The timeline isn’t the only thing that makes this donation unique; the proceedure itself has a twist. Martindale is not a match for LaFramboise, meaning under typical circumstances this donation would not happen.
The two are participating in what is known as a paired donation. Martindale’s kidney will go to another patient — who he may never meet — and in exchange, a donor that LaFramboise may never meet will give him a kidney.
“I give up a kidney, but two people will get their lives back,” Martindale said of the procedure. “I’ve made up my mind and this just feels like the right thing to do.”
Chad Abbott, spokesman for the University of Michigan Transplant Center paired kidney donation program, said paired donations are both unique and common.
“Among people who have potential donors but the donors aren’t a match, this program is really gaining popularity,” he said. “But the patients must have a potential donor.”
Charity is not new to Martindale. He, along with his son Dave Martindale, owns and operates Karma Inc. Apparel, an online clothing shop that donates at least 10 percent of its profits to a variety of charities.
While undergoing testing for the surgery in Ann Arbor at the University of Michigan Transplant Center, Martindale learned “a lot” about the transplant process, igniting a drive to do more than just donate a kidney.
“A lot of the staff at the University of Michigan hospital — the doctors, nurses, volunteers — they help out at this camp, Camp Michitanki, for kids who have had transplants,” he said. “These kids need a special camp because of their medical needs and this camp allows them to go someplace, have a normal week away from home.”
The stories of youngsters dealing with organ transplants, the additional stress and restrictions they deal with, made Martindale all the more grateful for his healthy family, he said.
“Seeing someone personally deal with everything, it really drives it home,” he said. “I have a grown son who is my business partner and he’s always been healthy. I never had to deal with the things that these parents are having to deal with. You hear about transplants or kids who are sick, but this made it real.”
The camp currently operates out of a campground in Holly that the program rents for a week, but the goal is to purchase its own grounds. Martindale, along with his son Dave, have put together a number of local fundraisers for Camp Michitanki.

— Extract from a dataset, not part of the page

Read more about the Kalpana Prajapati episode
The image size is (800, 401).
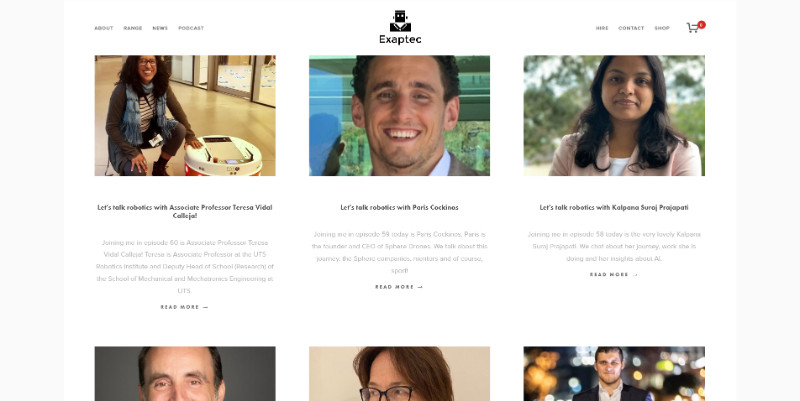click(x=614, y=274)
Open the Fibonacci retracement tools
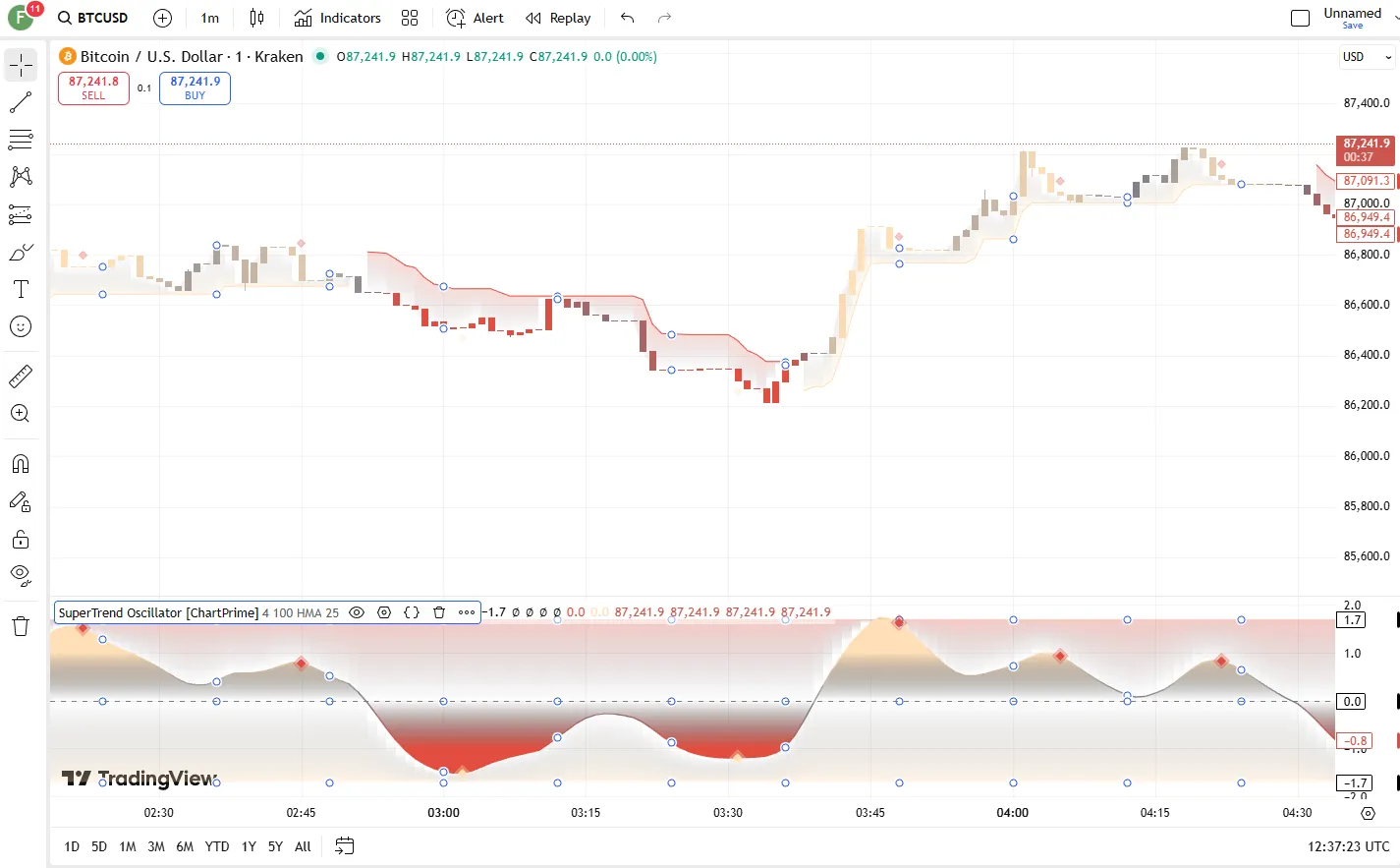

They have organized a concert featuring Mark Farner — of Grand Funk Railroad fame — at the State Theatre, 913 Washington Ave., on Friday. Tickets are being sold online and at the theater box office for $30 to $35, and the concert begins at 7 p.m.
On Saturday, they’ll turn their attention to “Bowling for Life” at Washington Lanes bowling alley, 1205 Washington Ave. For $30 per bowler, participants will be able to enjoy mixed doubles no-tap bowling, food provided by Hooters and Brooklyn Boys restaurants, music by Tyler Short and be eligible for a number of prizes, including gifts from Herman Hiss & Co. and Simmons jewelers. Bowling begins at 1 p.m., and people can register at Washington Lanes or by printing off a registration form at www.karmaincapparel.com.

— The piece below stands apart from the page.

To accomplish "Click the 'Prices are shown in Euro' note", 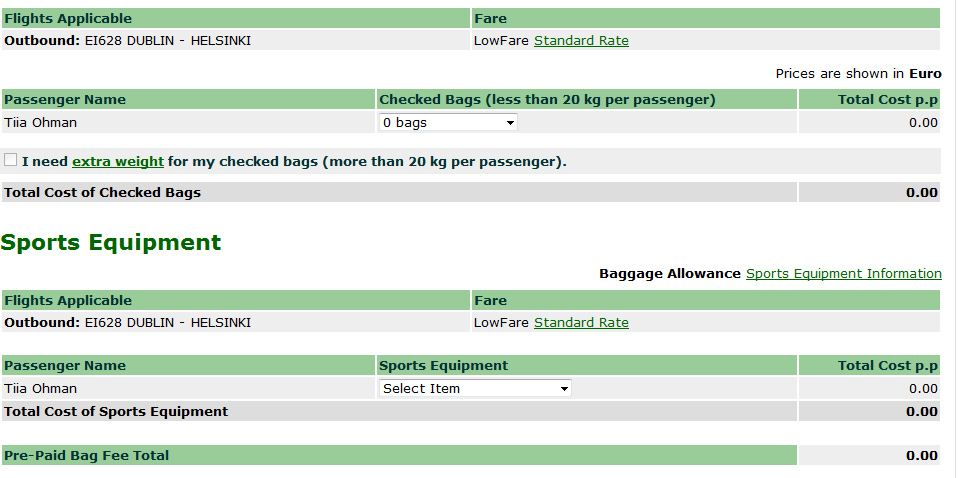I will point(858,74).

Finally, Karma Inc. Apparel — the Martindales’ company — has produced special edition “Guilty of Caring” t-shirt in maize and blue, with $10 from every sale going towards camp Michitanki. Martindale said that nearly every penny of profit from the $24.99 shirts is going to the cause.
“We decided to do something special for the university,” Martindale said. “That’s the way we want to do business.”
The t-shirts are available at Karma Inc. Apparel’s online store at www.karmaincapparel.com.